- **BRIEF**:
Please pick out every line of the records below that contains the word "notification", and copy each of those lines. Case counts.

- **ENTRIES PROVIDED**:
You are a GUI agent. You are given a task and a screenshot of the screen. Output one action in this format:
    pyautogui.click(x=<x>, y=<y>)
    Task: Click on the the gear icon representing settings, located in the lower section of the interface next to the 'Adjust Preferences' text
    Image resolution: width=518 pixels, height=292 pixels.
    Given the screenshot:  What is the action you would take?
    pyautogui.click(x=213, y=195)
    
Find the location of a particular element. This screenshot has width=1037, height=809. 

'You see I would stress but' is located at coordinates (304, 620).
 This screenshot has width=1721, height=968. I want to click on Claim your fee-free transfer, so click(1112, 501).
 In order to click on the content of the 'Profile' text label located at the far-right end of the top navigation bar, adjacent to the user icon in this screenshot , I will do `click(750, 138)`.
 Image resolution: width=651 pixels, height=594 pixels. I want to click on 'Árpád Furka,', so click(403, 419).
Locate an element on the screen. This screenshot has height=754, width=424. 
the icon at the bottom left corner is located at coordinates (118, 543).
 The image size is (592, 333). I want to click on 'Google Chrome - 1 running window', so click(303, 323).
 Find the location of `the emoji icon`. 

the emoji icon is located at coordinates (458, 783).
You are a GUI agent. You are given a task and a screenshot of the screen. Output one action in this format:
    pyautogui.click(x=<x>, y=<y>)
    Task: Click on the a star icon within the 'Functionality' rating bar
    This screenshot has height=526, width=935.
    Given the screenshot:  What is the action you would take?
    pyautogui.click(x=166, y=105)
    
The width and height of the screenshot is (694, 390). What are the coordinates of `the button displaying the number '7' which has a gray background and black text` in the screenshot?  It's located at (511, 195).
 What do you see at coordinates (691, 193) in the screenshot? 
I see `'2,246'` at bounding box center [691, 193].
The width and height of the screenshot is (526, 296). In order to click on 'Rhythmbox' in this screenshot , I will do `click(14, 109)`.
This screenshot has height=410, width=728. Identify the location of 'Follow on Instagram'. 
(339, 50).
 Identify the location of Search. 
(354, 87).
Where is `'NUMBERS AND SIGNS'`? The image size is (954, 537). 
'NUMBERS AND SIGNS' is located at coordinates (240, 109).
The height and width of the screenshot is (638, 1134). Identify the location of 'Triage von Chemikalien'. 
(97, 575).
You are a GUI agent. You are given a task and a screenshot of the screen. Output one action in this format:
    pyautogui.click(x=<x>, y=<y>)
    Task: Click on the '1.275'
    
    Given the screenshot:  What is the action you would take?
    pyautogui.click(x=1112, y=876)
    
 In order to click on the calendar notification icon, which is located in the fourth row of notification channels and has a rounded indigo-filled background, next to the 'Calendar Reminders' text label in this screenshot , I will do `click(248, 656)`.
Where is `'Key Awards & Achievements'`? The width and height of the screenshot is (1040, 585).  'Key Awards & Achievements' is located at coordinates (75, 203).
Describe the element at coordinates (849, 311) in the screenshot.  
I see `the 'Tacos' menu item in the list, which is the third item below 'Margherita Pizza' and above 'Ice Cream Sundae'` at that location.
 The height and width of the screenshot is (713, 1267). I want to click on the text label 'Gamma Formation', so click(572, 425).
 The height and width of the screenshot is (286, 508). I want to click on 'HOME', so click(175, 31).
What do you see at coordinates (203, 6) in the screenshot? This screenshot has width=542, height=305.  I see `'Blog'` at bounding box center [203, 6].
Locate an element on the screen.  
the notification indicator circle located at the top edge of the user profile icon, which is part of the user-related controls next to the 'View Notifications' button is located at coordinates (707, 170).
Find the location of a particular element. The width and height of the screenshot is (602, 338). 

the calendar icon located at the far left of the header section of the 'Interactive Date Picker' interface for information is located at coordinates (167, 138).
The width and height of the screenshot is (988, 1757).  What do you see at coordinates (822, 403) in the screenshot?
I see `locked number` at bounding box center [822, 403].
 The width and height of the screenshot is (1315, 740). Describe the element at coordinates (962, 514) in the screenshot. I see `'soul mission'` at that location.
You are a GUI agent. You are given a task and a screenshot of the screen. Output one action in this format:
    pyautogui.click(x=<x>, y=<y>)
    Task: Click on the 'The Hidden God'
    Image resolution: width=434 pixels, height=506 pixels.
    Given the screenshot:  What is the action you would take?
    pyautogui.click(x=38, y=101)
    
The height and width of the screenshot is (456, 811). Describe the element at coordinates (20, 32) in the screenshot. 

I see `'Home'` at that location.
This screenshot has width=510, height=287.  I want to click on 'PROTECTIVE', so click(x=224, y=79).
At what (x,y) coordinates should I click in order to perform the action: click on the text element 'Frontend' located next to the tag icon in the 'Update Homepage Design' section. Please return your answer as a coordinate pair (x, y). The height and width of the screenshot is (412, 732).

- **ANSWER BELOW**:
 In order to click on the calendar notification icon, which is located in the fourth row of notification channels and has a rounded indigo-filled background, next to the 'Calendar Reminders' text label in this screenshot , I will do `click(248, 656)`.
the notification indicator circle located at the top edge of the user profile icon, which is part of the user-related controls next to the 'View Notifications' button is located at coordinates (707, 170).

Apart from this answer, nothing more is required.